The blend of aliphatic C16 to C18 alkoxylated alcohols may include about 30 to about 70 weight percent (in another approach, about 30 to about 50 weight percent) of an aliphatic C16 alkoxylated alcohol having 24 to 32 moles or repeating units of alkoxylene oxide and about 70 to about 30 weight percent (in another approach, about 50 to about 70 weight percent) of an aliphatic C18 alkoxylated alcohol having 24 to 32 moles or repeating units of alkoxylene oxide. In some approaches, the blend of alkoxylated alcohols includes about 2 to about 4 times more of the C18 alkoxylated alcohol relative to the C16 alkoxylated alcohol, and in other approaches, about 2.3 to about 3 times more of the C18 alcohol.
Lower and higher molecular weight alcohols lead to decreased performance. Thus, the blends herein may also include about 6 percent or less (in other approaches, about 4 percent or less, and in yet other approaches, about 2 percent or less) of C20 or greater alkoxylated alcohols and/or about 4 weight percent or less (in or other approaches about 2 weight percent or less, and in yet other approaches, about 1 percent or less) of C14 or lower alkoxylated alcohols.

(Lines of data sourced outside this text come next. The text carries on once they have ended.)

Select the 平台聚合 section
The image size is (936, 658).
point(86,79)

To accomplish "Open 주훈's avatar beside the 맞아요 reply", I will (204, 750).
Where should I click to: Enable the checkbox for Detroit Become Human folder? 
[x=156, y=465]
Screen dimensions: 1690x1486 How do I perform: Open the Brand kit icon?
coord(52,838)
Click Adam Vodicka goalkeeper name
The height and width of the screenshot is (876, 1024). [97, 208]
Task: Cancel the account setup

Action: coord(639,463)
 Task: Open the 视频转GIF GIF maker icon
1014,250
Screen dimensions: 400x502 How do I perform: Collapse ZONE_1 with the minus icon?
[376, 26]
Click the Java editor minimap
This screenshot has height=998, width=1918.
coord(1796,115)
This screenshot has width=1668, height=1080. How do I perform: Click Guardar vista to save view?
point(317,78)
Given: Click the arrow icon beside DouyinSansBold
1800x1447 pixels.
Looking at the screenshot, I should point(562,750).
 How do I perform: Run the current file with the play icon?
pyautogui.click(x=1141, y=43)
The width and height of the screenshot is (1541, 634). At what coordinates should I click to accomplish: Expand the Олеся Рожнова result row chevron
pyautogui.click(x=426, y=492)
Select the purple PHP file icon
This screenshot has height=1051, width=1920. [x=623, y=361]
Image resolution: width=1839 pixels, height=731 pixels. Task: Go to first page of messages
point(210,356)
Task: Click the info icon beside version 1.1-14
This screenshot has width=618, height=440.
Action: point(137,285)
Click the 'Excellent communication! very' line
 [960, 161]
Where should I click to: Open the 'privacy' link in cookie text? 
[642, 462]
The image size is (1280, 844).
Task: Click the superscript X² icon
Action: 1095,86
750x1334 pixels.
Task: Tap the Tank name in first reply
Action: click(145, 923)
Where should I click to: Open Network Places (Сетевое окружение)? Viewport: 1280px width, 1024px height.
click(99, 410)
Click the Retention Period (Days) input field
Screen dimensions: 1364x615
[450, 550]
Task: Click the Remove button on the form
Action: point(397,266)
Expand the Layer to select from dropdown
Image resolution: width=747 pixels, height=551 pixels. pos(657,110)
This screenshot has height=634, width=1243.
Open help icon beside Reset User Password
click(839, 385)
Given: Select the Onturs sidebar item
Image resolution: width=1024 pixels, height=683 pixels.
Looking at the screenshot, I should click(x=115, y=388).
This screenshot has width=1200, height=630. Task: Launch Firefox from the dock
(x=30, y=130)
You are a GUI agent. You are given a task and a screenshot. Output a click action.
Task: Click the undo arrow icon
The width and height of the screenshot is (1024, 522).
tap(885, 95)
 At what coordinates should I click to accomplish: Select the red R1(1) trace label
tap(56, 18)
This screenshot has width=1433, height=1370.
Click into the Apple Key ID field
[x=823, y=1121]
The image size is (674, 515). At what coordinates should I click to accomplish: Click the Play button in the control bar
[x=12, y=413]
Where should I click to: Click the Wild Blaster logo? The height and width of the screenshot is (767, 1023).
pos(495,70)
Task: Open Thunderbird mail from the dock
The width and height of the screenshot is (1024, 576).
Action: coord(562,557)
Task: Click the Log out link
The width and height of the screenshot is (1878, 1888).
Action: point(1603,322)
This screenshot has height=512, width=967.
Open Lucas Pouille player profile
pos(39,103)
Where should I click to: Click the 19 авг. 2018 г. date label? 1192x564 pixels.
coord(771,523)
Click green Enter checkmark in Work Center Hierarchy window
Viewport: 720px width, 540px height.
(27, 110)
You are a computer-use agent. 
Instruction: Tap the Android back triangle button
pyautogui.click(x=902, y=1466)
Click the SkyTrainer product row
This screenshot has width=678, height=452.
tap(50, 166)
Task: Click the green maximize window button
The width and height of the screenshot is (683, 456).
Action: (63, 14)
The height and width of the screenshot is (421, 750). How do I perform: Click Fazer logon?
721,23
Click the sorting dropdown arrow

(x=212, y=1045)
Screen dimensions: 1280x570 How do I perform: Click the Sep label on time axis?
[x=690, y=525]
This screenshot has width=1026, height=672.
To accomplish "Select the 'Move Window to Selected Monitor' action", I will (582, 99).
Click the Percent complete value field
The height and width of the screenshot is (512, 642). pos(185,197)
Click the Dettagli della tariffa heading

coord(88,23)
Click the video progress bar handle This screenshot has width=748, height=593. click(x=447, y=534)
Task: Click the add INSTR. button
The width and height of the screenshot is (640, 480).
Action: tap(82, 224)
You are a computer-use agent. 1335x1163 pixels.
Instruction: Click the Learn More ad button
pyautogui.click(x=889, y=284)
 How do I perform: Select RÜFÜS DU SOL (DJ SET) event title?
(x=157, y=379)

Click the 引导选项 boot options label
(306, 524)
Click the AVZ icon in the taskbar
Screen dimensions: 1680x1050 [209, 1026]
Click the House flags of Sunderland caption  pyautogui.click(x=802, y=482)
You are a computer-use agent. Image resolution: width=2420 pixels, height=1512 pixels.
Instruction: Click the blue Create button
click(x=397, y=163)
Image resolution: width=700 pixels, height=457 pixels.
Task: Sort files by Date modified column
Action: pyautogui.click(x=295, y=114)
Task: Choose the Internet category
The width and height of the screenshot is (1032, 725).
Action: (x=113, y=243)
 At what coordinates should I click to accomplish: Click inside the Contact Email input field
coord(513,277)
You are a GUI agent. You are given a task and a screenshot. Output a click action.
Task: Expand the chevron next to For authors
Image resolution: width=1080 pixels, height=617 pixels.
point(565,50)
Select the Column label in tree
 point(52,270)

The hydrocarbyl-capped poly(oxyalkylene) polymers employed in the present disclosure are C16 or C18 capped monohydroxy compounds, i.e., alcohols and are to be distinguished from the poly(oxyalkylene) alcohols that are glycols (diols), or polyols, which are not hydrocarbyl-capped or capped with hydrocarbon chains other than predominately C16 or C18 chains. The hydrocarbyl-capped poly(oxyalkylene) alcohols may be produced by the addition of lower alkylene oxides, such as ethylene oxide, propylene oxide, or the butylene oxides to the hydroxy compound R—OH (that is, a starter alcohol) under polymerization conditions, wherein R is the hydrocarbyl group having either 16 or 18 carbon chains and which caps the poly(oxyalkylene) chain.
In one approach, the blend of aliphatic C16 to C18 alkoxylated alcohols of the carrier fluids herein are synthetic blends in that the blend is specifically formulated to include the select amounts or ratios of C16 and C18 alcohols rather than a neat or single alcohol such as a single stearyl or cetyl alcohol individually. When combined, the blends of alcohols herein exhibit a viscosity of about 80 cSt to about 170 cSt at 40° C. as measured by ASTM D445. When combined in a fuel performance additive composition, the whole fuel additive composition may have a viscosity at −20° F. of about 320 cSt to about 400 cSt, but as discussed more below, this functional viscosity can be achieved with a reduction in solvent adds to the composition.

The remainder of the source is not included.